Re: Postgres, fsync, and OSs (specifically linux)

From: Thomas Munro <thomas(dot)munro(at)enterprisedb(dot)com>
To: Craig Ringer <craig(at)2ndquadrant(dot)com>
Cc: Asim R P <apraveen(at)pivotal(dot)io>, Pg Hackers <pgsql-hackers(at)postgresql(dot)org>
Subject: Re: Postgres, fsync, and OSs (specifically linux)
Date: 2018-09-28 09:37:29
Message-ID: CAEepm=0jipmB3NUy8T8Y98V=Aon8muCdEDvefnXLgaCRFgBGNw@mail.gmail.com
Views: Raw Message | Whole Thread | Download mbox | Resend email
Thread:
Lists: pgsql-hackers

On Thu, Aug 30, 2018 at 2:44 PM Craig Ringer <craig(at)2ndquadrant(dot)com> wrote:
> On 15 August 2018 at 07:32, Thomas Munro <thomas(dot)munro(at)enterprisedb(dot)com> wrote:
>> I will soon post some more fix-up patches that add EXEC_BACKEND
>> support, Windows support, and a counting scheme to fix the timing
>> issue that I mentioned in my first review. I will probably squash it
>> all down to a tidy patch-set after that.

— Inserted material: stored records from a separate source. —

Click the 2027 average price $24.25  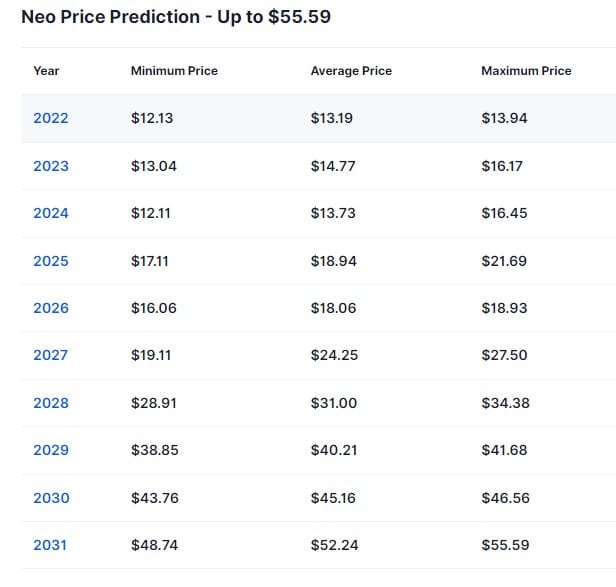(333, 355)
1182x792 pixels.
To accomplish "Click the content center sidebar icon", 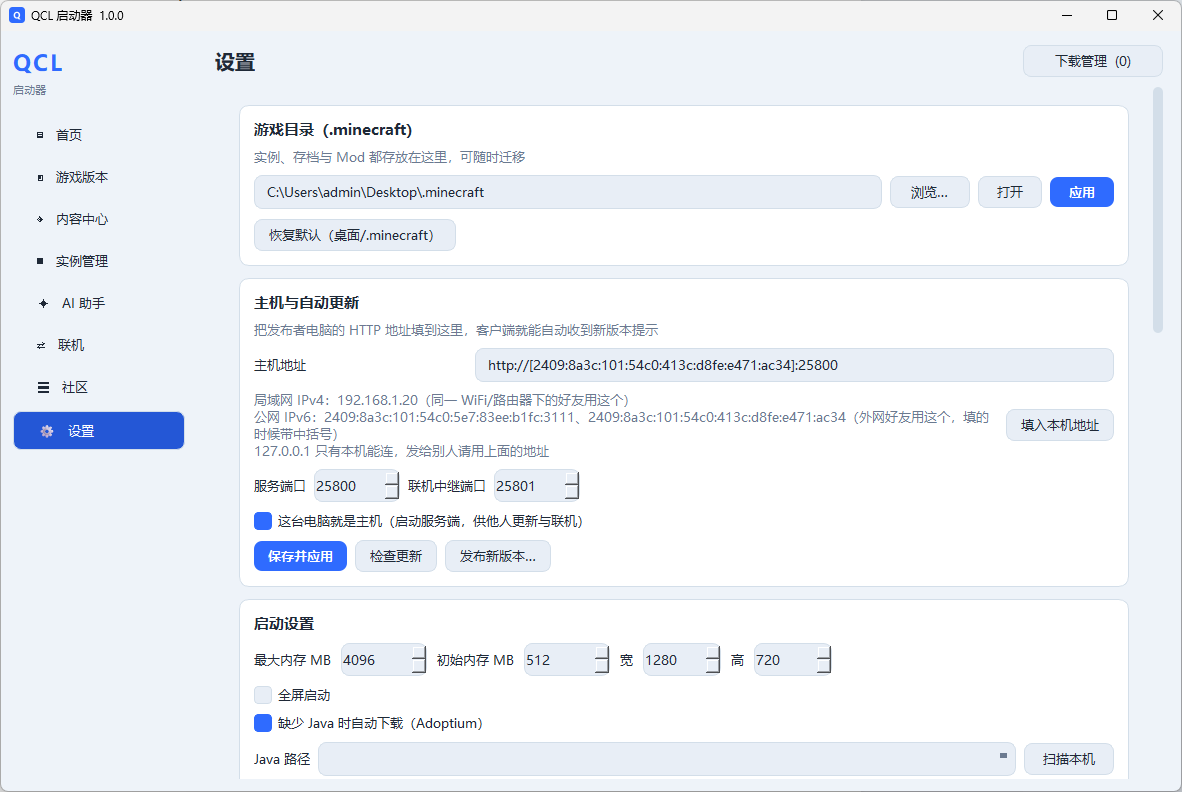I will click(40, 219).
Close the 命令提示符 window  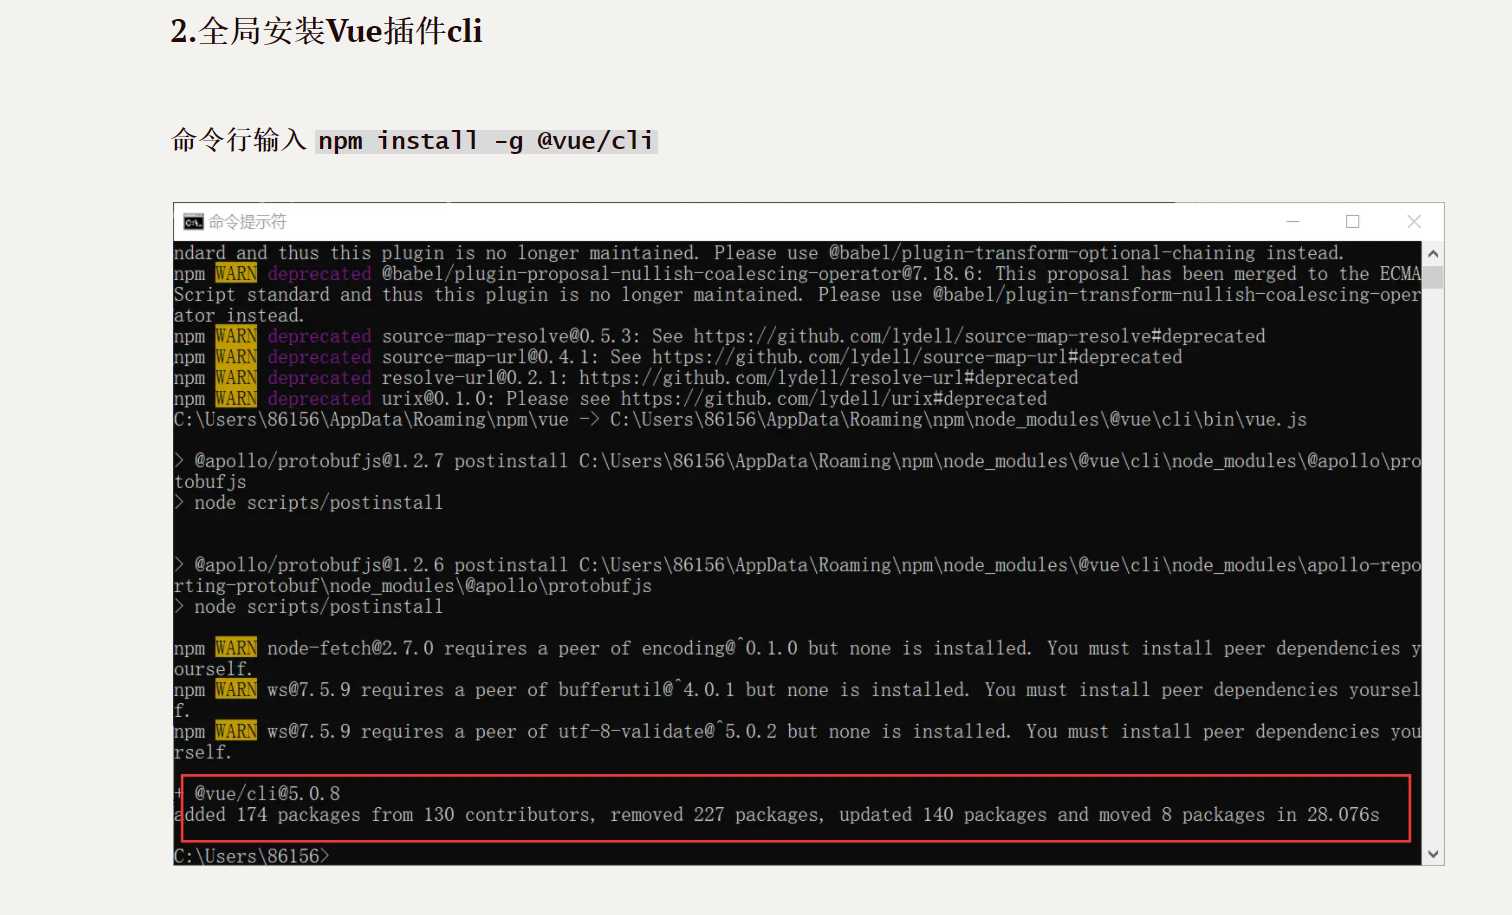tap(1414, 222)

I went down a bit of a rabbit hole with the Windows support for
Andres's patch set. I have something that works as far as I can tell,
but my Windows environment consists of throwing things at Appveyor and
seeing what sticks, so I'm hoping that someone with a real Windows
system and knowledge will be able to comment.

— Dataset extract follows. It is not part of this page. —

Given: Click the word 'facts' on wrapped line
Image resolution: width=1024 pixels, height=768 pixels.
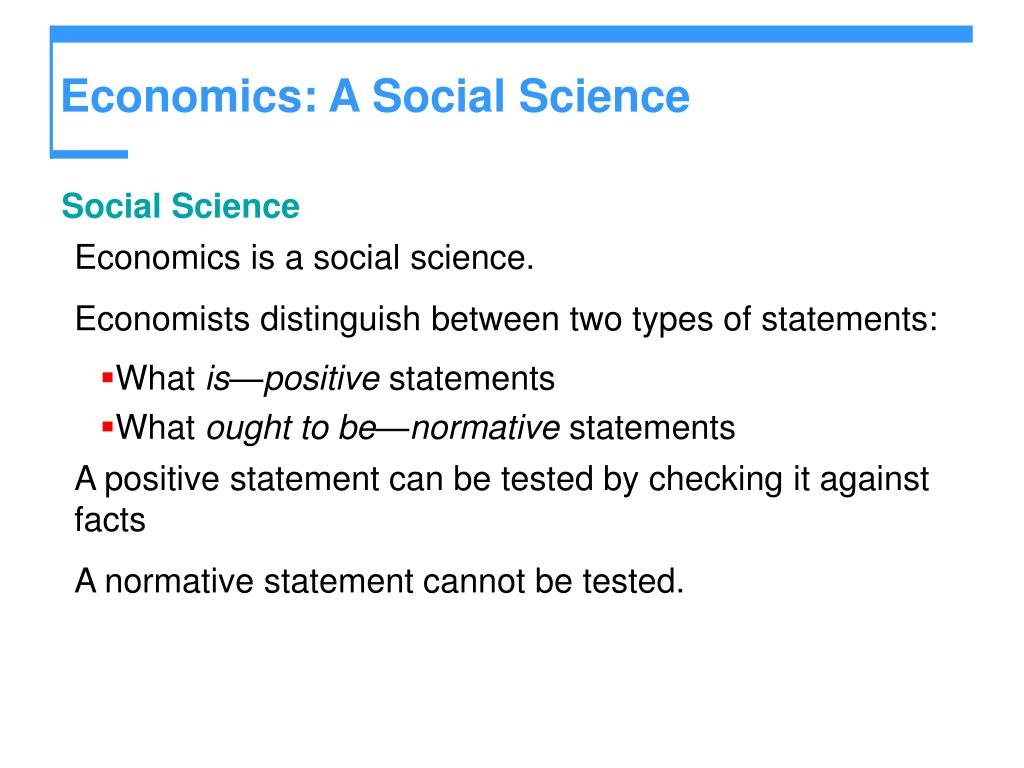Looking at the screenshot, I should click(110, 520).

New patches in this WIP patch set:

0012: Fix for EXEC_BACKEND.

0013: Windows. This involved teaching latch.c to deal with Windows
asynchronous IO events, since you can't wait for pipe readiness via
WSAEventSelect. Pipes and sockets exist in different dimensions on
Windows, and there are no "Unix" domain sockets (well, there are but
they aren't usable yet[1]). An alternative would be to use TCP
sockets for this, and then the code would look more like the Unix
code, but that seems a bit strange. Note that the Windows version
doesn't actually hand off file handles like the Unix code (it could
fairly easily, but there is no reason to think that would actually be
useful on that platform). I may be way off here...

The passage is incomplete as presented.